▸ JOB: Reproduce every one of the lines below word for word, without changing any of them.

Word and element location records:

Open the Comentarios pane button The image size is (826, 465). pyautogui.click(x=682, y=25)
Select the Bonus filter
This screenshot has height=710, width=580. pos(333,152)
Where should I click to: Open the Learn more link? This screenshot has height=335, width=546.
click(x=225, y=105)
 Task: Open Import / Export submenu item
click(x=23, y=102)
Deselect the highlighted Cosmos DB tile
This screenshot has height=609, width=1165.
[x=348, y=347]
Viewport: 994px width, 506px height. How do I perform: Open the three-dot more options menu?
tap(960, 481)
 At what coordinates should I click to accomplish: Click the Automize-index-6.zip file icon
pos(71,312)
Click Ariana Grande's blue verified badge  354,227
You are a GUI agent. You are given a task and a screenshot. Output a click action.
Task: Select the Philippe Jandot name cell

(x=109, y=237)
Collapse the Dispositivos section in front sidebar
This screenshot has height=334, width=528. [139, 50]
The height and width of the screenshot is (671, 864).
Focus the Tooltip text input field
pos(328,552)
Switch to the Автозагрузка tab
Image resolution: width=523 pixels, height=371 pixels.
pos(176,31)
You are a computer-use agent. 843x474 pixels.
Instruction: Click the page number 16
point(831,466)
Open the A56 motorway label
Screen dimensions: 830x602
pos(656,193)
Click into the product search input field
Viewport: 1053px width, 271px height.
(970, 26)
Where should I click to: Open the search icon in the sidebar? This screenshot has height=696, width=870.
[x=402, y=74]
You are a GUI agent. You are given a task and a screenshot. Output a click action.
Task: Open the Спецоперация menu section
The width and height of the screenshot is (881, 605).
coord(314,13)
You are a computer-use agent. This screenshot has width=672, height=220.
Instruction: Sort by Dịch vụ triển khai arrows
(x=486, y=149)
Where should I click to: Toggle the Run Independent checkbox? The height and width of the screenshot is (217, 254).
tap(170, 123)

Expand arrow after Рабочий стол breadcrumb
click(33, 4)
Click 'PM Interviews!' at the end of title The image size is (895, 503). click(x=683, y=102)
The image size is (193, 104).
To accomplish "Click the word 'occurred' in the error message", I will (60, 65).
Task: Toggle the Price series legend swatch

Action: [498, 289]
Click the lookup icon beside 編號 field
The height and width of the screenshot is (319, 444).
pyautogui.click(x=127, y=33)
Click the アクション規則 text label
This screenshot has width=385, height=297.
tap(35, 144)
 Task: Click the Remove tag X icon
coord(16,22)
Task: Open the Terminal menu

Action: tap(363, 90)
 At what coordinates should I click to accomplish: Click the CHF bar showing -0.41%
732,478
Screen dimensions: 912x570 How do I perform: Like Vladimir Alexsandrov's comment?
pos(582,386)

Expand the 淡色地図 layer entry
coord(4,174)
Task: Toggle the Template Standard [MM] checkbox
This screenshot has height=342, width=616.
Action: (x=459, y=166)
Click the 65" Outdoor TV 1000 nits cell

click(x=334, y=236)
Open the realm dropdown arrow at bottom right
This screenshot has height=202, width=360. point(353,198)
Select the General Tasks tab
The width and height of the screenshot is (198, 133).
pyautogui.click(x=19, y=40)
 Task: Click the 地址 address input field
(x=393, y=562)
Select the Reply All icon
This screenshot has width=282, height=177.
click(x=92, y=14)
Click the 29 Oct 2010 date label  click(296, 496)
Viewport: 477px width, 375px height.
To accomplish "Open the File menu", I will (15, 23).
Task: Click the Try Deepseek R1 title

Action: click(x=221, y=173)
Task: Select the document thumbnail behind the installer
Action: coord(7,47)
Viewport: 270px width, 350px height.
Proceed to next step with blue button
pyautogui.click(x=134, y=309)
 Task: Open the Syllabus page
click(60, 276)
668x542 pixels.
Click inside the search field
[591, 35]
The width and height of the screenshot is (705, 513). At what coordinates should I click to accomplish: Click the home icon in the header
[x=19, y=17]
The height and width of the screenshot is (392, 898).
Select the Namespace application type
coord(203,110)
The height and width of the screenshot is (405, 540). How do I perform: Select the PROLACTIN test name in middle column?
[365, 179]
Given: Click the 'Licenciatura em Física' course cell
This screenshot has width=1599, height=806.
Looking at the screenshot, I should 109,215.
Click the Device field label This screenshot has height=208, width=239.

▸ REPLY:
Open the Comentarios pane button The image size is (826, 465). pyautogui.click(x=682, y=25)
Select the Bonus filter
This screenshot has height=710, width=580. pos(333,152)
Where should I click to: Open the Learn more link? This screenshot has height=335, width=546.
click(x=225, y=105)
 Task: Open Import / Export submenu item
click(x=23, y=102)
Deselect the highlighted Cosmos DB tile
This screenshot has height=609, width=1165.
[x=348, y=347]
Viewport: 994px width, 506px height. How do I perform: Open the three-dot more options menu?
tap(960, 481)
 At what coordinates should I click to accomplish: Click the Automize-index-6.zip file icon
pos(71,312)
Click Ariana Grande's blue verified badge  354,227
You are a GUI agent. You are given a task and a screenshot. Output a click action.
Task: Select the Philippe Jandot name cell

(x=109, y=237)
Collapse the Dispositivos section in front sidebar
This screenshot has height=334, width=528. [139, 50]
The height and width of the screenshot is (671, 864).
Focus the Tooltip text input field
pos(328,552)
Switch to the Автозагрузка tab
Image resolution: width=523 pixels, height=371 pixels.
pos(176,31)
You are a computer-use agent. 843x474 pixels.
Instruction: Click the page number 16
point(831,466)
Open the A56 motorway label
Screen dimensions: 830x602
pos(656,193)
Click into the product search input field
Viewport: 1053px width, 271px height.
(970, 26)
Where should I click to: Open the search icon in the sidebar? This screenshot has height=696, width=870.
[x=402, y=74]
You are a GUI agent. You are given a task and a screenshot. Output a click action.
Task: Open the Спецоперация menu section
The width and height of the screenshot is (881, 605).
coord(314,13)
You are a computer-use agent. This screenshot has width=672, height=220.
Instruction: Sort by Dịch vụ triển khai arrows
(x=486, y=149)
Where should I click to: Toggle the Run Independent checkbox? The height and width of the screenshot is (217, 254).
tap(170, 123)

Expand arrow after Рабочий стол breadcrumb
click(33, 4)
Click 'PM Interviews!' at the end of title The image size is (895, 503). click(x=683, y=102)
The image size is (193, 104).
To accomplish "Click the word 'occurred' in the error message", I will (60, 65).
Task: Toggle the Price series legend swatch

Action: [498, 289]
Click the lookup icon beside 編號 field
The height and width of the screenshot is (319, 444).
pyautogui.click(x=127, y=33)
Click the アクション規則 text label
This screenshot has width=385, height=297.
tap(35, 144)
 Task: Click the Remove tag X icon
coord(16,22)
Task: Open the Terminal menu

Action: tap(363, 90)
 At what coordinates should I click to accomplish: Click the CHF bar showing -0.41%
732,478
Screen dimensions: 912x570 How do I perform: Like Vladimir Alexsandrov's comment?
pos(582,386)

Expand the 淡色地図 layer entry
coord(4,174)
Task: Toggle the Template Standard [MM] checkbox
This screenshot has height=342, width=616.
Action: (x=459, y=166)
Click the 65" Outdoor TV 1000 nits cell

click(x=334, y=236)
Open the realm dropdown arrow at bottom right
This screenshot has height=202, width=360. point(353,198)
Select the General Tasks tab
The width and height of the screenshot is (198, 133).
pyautogui.click(x=19, y=40)
 Task: Click the 地址 address input field
(x=393, y=562)
Select the Reply All icon
This screenshot has width=282, height=177.
click(x=92, y=14)
Click the 29 Oct 2010 date label  click(296, 496)
Viewport: 477px width, 375px height.
To accomplish "Open the File menu", I will (15, 23).
Task: Click the Try Deepseek R1 title

Action: click(x=221, y=173)
Task: Select the document thumbnail behind the installer
Action: coord(7,47)
Viewport: 270px width, 350px height.
Proceed to next step with blue button
pyautogui.click(x=134, y=309)
 Task: Open the Syllabus page
click(60, 276)
668x542 pixels.
Click inside the search field
[591, 35]
The width and height of the screenshot is (705, 513). At what coordinates should I click to accomplish: Click the home icon in the header
[x=19, y=17]
The height and width of the screenshot is (392, 898).
Select the Namespace application type
coord(203,110)
The height and width of the screenshot is (405, 540). How do I perform: Select the PROLACTIN test name in middle column?
[365, 179]
Given: Click the 'Licenciatura em Física' course cell
This screenshot has width=1599, height=806.
Looking at the screenshot, I should 109,215.
Click the Device field label This screenshot has height=208, width=239.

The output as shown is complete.